Heath ledger (did he have to die so young?) I first saw him in “Casanova “
Alan Rickman, Sigourney Weaver starred together in Snow Pancakes. Both of them could convey so much emotion and character in just one line, or a flicker of a facial expression.
montanareddog
I would tag Jimmy Stewart because, if you look at his filmography, I don’t think any other actor has been in as many canonical movies, worked with so many different great directors, or been able to succeed in such a wide variety of genres – comedy, thrillers, westerns, straight drama, war.
After his apprenticeship, he really broke through in 1939-1940 with Mr Smith Goes to Washington, Destry Rides Again, The Little Shop around the Corner, The Philadelphia Story. After his war service – too many classics to list but directors – another Capra, several Hitchcocks, Wilder, the Anthony Mann westerns, Ford, Preminger, Aldrich.
A truly amazing career.
prostratedragon
Jean-Louis Trintignant (Z, The Conformist, Red)

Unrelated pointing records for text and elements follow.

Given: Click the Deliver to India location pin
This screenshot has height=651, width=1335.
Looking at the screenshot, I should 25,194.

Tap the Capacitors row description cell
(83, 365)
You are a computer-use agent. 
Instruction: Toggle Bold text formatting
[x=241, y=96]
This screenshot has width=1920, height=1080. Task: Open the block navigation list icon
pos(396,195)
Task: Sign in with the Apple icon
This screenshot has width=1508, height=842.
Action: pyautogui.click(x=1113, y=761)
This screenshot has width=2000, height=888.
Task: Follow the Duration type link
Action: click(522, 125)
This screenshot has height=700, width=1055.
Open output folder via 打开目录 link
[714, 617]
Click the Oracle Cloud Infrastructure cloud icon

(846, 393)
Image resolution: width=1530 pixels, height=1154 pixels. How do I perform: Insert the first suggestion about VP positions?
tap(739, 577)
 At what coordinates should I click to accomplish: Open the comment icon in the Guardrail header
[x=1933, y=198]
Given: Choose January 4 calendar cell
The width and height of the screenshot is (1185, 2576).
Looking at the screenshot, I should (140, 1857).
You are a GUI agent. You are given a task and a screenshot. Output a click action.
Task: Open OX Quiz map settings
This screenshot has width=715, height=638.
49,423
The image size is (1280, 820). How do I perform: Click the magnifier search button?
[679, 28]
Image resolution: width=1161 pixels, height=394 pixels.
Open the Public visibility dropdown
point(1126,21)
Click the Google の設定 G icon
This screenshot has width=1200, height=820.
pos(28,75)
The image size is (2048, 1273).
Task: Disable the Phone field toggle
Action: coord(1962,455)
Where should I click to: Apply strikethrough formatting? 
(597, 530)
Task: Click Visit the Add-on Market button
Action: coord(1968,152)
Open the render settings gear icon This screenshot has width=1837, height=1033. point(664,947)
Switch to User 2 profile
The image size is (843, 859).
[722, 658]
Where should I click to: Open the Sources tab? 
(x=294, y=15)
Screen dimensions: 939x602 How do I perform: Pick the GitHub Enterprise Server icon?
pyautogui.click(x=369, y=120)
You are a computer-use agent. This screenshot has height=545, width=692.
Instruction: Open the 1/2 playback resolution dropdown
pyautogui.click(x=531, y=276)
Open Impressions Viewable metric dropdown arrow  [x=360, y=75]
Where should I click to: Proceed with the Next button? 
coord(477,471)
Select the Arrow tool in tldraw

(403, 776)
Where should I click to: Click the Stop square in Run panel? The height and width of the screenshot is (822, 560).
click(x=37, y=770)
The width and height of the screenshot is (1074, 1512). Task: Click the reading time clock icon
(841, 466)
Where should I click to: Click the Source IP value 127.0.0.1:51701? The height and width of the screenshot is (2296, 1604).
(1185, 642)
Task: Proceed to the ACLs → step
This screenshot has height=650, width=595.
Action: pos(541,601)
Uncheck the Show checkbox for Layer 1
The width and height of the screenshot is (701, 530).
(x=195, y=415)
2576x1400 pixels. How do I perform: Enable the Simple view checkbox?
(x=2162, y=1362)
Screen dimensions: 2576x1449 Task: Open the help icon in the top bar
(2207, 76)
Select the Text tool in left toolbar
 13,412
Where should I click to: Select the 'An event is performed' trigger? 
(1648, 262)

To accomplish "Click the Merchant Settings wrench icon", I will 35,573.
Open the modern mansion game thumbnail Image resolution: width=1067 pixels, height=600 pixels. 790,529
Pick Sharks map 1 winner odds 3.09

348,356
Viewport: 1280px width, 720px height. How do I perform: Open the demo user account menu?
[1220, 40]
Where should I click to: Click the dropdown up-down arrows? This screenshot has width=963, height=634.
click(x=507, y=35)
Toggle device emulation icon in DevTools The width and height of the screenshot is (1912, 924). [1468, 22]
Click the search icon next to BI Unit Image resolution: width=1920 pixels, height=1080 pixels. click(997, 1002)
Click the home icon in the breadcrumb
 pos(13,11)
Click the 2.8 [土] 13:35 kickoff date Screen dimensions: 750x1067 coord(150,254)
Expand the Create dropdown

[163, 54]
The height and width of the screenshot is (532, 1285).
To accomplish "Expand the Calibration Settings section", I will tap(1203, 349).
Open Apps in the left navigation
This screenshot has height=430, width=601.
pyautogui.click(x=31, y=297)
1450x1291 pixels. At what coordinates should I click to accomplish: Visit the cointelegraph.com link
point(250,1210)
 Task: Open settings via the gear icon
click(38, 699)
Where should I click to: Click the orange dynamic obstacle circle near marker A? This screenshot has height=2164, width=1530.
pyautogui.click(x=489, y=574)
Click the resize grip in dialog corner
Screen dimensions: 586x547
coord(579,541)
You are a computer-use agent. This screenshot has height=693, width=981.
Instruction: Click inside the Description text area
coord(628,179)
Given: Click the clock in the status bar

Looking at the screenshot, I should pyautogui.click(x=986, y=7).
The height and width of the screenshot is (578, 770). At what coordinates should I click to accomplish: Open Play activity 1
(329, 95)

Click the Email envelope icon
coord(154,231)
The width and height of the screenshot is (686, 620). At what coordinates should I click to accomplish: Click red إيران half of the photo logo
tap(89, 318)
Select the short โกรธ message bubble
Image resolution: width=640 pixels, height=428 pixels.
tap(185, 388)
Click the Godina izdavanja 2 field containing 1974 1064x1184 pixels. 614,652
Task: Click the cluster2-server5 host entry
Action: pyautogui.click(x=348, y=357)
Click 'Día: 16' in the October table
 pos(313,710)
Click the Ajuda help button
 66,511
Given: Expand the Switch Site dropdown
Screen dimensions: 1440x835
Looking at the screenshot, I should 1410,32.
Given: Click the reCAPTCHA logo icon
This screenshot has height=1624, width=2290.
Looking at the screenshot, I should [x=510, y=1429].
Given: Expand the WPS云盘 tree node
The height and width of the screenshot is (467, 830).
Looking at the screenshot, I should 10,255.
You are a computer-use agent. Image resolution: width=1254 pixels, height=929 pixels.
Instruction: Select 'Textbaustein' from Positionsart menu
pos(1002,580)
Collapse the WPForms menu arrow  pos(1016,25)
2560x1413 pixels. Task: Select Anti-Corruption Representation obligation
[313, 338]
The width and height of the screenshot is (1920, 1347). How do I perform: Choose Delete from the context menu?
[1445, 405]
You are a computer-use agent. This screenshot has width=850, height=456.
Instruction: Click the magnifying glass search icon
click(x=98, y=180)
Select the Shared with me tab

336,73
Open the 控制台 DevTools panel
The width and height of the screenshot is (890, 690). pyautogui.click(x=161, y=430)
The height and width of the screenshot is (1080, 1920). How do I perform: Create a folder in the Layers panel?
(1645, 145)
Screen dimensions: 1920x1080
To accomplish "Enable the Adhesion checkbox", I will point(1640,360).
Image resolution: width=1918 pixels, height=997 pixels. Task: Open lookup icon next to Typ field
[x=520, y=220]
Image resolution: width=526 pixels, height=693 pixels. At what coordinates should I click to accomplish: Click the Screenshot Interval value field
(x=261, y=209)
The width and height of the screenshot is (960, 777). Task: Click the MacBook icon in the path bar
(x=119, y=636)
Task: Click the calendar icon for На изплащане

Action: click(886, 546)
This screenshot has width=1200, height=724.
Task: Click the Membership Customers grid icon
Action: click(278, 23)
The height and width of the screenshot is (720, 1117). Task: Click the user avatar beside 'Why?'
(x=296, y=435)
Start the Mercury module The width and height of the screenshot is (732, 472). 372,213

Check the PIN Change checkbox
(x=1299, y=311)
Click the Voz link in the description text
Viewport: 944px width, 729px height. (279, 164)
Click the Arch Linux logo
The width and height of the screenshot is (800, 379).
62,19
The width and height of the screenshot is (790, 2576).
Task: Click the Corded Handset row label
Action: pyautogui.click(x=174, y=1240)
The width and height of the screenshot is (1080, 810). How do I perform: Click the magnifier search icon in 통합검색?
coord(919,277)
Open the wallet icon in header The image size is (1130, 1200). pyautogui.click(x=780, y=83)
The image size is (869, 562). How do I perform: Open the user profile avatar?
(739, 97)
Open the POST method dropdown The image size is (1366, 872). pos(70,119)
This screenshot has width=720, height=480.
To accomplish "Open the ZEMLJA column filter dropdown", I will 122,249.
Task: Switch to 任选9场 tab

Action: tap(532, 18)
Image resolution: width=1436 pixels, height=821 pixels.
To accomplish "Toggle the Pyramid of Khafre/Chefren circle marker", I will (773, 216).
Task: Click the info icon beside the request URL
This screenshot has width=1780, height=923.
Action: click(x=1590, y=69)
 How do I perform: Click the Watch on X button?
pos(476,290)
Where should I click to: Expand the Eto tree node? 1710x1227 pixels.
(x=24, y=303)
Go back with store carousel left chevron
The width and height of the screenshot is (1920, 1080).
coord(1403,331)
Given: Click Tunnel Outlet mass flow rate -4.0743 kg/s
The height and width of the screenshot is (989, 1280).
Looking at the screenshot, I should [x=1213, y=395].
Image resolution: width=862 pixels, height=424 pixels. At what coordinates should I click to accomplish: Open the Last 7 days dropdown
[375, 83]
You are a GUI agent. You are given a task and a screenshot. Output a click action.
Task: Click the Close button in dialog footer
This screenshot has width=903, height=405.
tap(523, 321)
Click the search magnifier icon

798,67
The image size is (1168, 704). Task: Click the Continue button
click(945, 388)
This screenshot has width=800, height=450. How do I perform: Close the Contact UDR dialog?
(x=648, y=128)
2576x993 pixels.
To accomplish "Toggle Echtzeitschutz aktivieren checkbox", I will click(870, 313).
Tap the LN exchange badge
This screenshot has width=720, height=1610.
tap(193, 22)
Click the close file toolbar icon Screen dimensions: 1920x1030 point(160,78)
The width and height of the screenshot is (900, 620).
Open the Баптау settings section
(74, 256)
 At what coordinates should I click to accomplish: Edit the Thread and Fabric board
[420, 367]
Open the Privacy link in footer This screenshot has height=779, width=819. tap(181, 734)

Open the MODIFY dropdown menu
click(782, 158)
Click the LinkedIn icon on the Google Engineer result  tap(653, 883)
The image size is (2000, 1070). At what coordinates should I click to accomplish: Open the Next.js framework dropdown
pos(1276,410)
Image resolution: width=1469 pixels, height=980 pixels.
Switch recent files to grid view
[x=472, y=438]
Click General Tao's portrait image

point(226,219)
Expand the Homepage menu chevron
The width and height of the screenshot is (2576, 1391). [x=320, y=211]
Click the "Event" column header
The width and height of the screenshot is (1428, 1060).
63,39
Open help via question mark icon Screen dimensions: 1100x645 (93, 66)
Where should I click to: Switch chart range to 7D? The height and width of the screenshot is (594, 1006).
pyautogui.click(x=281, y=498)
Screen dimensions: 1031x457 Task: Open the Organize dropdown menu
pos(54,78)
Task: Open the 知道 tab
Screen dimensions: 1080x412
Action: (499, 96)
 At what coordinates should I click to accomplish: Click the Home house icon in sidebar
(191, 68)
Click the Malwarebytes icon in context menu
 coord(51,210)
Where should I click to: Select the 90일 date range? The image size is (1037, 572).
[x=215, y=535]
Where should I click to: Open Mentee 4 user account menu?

Gian Maria Volonte (Todo Modo, spaghetti Westerns)
Marcello Mastroianni, too many to name, but also a standout in Todo Modo.
Odd note: three principle actors in Z died in 2022 — Trintignant, Irene Pappas, and Jacques Perrin.
RA
For so many reasons I gave up any interest in movies, actors, actresses, and all the garbage that surrounds them, promotes them and produces them.
TONYG
@RA: My wife and I try to see one or two “good” movies each year (usually not American movies) but for the last few decades they’re churning out formulaic garbage. Maybe the whole industry will soon be replace by “AI”, because “AI” is good at mimicking mediocrity.
tsquared2001
Far too many of the men pictured are not actually actors. Johnny Depp could have been one but he fell in love with stupid accents and makeup instead of acting. I’ll never forgive him for his Tonto portrayal but when working with actresses like Juliette Binoche in Chocolat, Depp has to up his game.
Add Bruce Willis (his best work will always be Moonlight before he took himself so seriously). Sly Stone stole EVERYTHING from Marlon Brando about his “craft”. Tom Cruise is an amuse bouche, along with James Gandolfini, Samuel Jackson, and Jason Statham.
The only true actors pictured are Jack Nicholson (he has made his share of crap but it was still acting crap), Robert Deniro (Flawless wasn’t actually his movie but Philip Seymour Hoffman couldn’t have done it without Bobby D supporting him), and Morgan Freeman (Street Smart showed Hollywood what they had been missing).
Kosh III
David Tennant, Michael Hogan, Kathryn Hepburn and although she was often over the top: Marjorie Main.
Juju
I am late to this and it was fun and interesting to read everyone’s opinions, but I’m surprised, and I may be wrong, but no one mentioned Robert Duval. He is a favorite actor of mine, and handsome in his younger days. He was excellent in “The Great Santinni” and just about everything else he has bee in.
When I started reading there were a little over 100 comments. Someone may have added him between in the mean time.